• [REQUIRED ACTION] Where in the data does the word "computer" appear? Find those lines and copy them.
━━━━━ EXERCISE INPUT ━━━━━
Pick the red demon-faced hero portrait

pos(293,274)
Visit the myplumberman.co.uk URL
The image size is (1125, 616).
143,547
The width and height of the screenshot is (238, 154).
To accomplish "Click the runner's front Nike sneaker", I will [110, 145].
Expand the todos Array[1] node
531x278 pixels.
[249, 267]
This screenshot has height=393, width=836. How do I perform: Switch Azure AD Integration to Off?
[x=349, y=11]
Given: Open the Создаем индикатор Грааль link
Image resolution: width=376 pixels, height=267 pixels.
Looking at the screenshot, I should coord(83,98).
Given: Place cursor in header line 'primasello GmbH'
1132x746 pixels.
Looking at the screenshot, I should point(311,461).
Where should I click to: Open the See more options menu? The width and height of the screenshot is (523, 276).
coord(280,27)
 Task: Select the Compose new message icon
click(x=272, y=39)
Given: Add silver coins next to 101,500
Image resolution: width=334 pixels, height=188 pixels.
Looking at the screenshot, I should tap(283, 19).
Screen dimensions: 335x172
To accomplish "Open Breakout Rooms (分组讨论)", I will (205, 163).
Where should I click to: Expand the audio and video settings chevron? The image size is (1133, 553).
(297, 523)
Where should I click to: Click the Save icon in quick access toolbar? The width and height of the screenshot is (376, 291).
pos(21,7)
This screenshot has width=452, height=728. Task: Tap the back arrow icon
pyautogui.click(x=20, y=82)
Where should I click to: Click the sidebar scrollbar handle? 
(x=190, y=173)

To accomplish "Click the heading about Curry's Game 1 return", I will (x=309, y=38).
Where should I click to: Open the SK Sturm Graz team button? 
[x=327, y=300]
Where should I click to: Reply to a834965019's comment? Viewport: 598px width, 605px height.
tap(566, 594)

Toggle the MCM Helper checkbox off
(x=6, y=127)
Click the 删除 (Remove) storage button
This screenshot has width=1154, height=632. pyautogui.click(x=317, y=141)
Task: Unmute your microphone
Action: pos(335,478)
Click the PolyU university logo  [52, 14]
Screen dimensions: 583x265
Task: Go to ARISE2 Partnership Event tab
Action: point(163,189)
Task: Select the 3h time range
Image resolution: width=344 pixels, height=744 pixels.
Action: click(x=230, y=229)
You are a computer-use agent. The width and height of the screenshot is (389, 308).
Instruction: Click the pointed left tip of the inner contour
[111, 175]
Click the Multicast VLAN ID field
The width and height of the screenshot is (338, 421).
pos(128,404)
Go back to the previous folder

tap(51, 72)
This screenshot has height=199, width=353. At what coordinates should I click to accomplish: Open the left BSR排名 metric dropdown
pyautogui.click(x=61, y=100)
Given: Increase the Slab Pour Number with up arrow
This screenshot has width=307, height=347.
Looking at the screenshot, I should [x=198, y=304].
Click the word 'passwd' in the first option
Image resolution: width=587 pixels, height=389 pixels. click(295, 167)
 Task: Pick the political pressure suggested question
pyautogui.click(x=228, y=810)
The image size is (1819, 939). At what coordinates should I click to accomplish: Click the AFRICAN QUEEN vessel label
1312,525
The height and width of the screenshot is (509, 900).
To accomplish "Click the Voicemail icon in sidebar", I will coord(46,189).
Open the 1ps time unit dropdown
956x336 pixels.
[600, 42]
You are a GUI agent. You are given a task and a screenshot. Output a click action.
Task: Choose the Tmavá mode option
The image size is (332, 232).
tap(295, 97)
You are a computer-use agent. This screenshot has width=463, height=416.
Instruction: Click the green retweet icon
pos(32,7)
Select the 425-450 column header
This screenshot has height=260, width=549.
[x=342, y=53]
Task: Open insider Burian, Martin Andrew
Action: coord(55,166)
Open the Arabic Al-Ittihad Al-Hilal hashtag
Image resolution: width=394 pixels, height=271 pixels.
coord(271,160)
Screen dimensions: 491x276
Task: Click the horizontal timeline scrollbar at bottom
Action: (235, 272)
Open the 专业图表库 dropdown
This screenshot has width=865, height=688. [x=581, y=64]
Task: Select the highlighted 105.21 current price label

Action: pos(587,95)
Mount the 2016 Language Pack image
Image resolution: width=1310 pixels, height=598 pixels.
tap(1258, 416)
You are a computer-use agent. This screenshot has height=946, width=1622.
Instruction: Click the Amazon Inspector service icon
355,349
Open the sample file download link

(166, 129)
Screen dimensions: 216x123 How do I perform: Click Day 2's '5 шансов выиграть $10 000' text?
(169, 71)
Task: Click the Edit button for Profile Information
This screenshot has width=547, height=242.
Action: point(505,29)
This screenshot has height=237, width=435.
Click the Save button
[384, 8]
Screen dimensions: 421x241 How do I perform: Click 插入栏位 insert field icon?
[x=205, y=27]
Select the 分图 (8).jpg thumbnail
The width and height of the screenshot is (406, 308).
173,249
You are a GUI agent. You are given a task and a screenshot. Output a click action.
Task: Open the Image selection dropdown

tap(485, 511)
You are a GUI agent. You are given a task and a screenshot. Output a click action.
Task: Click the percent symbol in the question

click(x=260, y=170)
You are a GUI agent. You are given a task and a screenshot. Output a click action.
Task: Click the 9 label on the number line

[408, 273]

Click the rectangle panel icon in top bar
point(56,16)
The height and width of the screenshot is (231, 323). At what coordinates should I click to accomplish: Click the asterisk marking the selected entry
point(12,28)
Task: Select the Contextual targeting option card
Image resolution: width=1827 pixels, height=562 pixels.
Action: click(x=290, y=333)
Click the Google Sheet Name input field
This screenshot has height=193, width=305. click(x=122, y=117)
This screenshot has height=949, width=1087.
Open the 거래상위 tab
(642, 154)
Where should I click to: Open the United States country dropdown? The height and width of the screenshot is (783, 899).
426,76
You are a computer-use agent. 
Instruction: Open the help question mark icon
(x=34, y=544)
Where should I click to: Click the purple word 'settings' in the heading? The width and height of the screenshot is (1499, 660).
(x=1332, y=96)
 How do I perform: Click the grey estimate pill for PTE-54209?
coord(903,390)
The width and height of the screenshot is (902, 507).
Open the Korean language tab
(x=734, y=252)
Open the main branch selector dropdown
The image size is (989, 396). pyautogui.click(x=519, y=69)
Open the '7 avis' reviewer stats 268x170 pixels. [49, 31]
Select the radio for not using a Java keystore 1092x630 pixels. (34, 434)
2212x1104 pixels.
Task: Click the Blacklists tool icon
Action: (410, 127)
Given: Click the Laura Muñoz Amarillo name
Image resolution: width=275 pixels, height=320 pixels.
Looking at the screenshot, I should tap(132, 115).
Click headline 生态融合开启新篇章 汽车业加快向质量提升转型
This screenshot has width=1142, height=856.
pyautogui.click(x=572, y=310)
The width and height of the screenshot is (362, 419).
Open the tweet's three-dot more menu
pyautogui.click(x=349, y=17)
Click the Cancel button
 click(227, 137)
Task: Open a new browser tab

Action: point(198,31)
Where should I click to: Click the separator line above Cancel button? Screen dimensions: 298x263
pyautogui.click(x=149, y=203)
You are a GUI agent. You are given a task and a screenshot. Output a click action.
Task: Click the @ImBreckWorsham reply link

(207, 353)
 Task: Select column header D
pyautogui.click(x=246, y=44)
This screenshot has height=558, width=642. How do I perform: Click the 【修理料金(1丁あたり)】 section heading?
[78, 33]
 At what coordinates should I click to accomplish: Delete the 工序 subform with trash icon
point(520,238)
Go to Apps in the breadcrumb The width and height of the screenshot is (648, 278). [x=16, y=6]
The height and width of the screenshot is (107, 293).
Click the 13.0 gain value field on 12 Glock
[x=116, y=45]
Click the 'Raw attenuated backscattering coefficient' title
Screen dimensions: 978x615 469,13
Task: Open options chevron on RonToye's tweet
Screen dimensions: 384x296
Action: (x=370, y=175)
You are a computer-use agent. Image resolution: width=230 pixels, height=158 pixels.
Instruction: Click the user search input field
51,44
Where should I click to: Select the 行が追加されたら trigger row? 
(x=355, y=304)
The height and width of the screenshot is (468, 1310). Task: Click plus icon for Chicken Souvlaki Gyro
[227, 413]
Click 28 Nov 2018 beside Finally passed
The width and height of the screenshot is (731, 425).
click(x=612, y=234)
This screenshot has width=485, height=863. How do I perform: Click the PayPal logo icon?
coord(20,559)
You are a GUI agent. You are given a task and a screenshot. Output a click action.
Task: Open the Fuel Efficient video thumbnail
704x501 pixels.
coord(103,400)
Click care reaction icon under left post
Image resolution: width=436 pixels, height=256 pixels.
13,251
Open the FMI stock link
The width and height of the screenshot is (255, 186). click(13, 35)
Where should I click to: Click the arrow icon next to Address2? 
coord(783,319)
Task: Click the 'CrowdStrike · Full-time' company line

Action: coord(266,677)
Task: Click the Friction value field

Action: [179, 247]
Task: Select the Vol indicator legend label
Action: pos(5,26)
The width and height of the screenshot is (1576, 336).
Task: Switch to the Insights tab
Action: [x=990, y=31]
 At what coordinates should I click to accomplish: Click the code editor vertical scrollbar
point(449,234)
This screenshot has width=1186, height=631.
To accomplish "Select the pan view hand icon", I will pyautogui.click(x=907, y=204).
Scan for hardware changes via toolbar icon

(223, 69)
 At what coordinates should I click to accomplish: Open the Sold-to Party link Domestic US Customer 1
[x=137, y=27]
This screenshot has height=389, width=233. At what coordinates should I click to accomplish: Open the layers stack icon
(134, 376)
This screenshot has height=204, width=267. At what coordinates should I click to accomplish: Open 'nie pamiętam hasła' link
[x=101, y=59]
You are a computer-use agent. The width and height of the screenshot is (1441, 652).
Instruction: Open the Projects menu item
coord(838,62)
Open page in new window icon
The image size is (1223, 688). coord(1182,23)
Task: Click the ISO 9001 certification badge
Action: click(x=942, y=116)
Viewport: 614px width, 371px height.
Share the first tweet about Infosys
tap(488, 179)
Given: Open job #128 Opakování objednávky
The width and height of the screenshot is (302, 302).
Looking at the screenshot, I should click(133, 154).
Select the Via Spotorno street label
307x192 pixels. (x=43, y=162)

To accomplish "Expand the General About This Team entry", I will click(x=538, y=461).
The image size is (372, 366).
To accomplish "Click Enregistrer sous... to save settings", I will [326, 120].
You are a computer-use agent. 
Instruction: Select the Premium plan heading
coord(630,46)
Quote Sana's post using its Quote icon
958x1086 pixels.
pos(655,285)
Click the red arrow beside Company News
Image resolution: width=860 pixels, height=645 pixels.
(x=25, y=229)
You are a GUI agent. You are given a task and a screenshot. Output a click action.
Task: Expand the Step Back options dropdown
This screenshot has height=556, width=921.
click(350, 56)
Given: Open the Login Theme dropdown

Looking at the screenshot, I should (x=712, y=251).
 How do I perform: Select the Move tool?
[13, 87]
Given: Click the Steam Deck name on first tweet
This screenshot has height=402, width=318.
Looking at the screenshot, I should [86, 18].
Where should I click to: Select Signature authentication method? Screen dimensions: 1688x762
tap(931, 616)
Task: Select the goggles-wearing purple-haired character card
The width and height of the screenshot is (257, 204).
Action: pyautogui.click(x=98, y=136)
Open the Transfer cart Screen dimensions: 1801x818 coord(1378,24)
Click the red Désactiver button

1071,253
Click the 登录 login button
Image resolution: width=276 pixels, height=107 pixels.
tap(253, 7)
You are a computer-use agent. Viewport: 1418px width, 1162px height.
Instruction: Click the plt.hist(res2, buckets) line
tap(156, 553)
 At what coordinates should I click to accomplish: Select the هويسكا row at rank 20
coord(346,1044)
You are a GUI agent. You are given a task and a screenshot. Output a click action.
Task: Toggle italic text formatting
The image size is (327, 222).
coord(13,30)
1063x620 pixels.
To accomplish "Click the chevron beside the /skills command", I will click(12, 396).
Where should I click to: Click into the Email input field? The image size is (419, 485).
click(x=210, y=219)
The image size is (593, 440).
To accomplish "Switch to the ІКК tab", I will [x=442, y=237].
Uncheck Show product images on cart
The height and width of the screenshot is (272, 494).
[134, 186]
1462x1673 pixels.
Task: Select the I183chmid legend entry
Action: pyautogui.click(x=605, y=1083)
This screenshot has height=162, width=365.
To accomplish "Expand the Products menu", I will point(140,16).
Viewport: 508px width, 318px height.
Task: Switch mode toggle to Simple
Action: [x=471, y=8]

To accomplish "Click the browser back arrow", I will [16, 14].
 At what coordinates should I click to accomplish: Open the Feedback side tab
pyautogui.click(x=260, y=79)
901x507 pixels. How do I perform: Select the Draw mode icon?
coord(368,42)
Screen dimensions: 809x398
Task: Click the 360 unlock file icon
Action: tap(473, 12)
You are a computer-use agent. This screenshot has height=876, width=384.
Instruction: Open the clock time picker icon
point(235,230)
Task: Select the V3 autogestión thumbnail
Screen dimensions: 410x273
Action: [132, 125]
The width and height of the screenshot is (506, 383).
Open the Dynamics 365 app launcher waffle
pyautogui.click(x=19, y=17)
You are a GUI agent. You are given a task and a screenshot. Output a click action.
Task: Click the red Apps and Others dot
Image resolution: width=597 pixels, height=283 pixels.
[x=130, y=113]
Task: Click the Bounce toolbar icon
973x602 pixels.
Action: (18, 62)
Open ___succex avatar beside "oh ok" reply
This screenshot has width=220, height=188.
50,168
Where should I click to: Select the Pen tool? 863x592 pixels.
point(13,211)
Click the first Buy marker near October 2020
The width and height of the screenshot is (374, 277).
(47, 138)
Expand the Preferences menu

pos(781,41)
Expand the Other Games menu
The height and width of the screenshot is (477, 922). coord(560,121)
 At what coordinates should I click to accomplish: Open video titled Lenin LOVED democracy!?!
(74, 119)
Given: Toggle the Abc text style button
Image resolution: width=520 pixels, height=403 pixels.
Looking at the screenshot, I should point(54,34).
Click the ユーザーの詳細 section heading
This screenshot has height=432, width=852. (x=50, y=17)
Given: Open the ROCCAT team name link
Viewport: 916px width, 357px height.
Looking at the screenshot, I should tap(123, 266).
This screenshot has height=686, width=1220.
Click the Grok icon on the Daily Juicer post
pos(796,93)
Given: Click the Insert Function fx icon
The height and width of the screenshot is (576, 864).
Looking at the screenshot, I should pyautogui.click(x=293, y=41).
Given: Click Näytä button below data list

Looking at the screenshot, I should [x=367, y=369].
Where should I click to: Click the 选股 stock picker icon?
━━━━━
• [EXPECTED OUTPUT]
You are a computer-use agent. The width and height of the screenshot is (389, 308).
You are a computer-use agent. This screenshot has width=463, height=416.
You are a computer-use agent. This screenshot has height=946, width=1622.
You are a computer-use agent. 
You are a computer-use agent. Image resolution: width=230 pixels, height=158 pixels.
You are a computer-use agent. The width and height of the screenshot is (1441, 652).
You are a computer-use agent. 
You are a computer-use agent. Viewport: 1418px width, 1162px height.
You are a computer-use agent. This screenshot has height=876, width=384.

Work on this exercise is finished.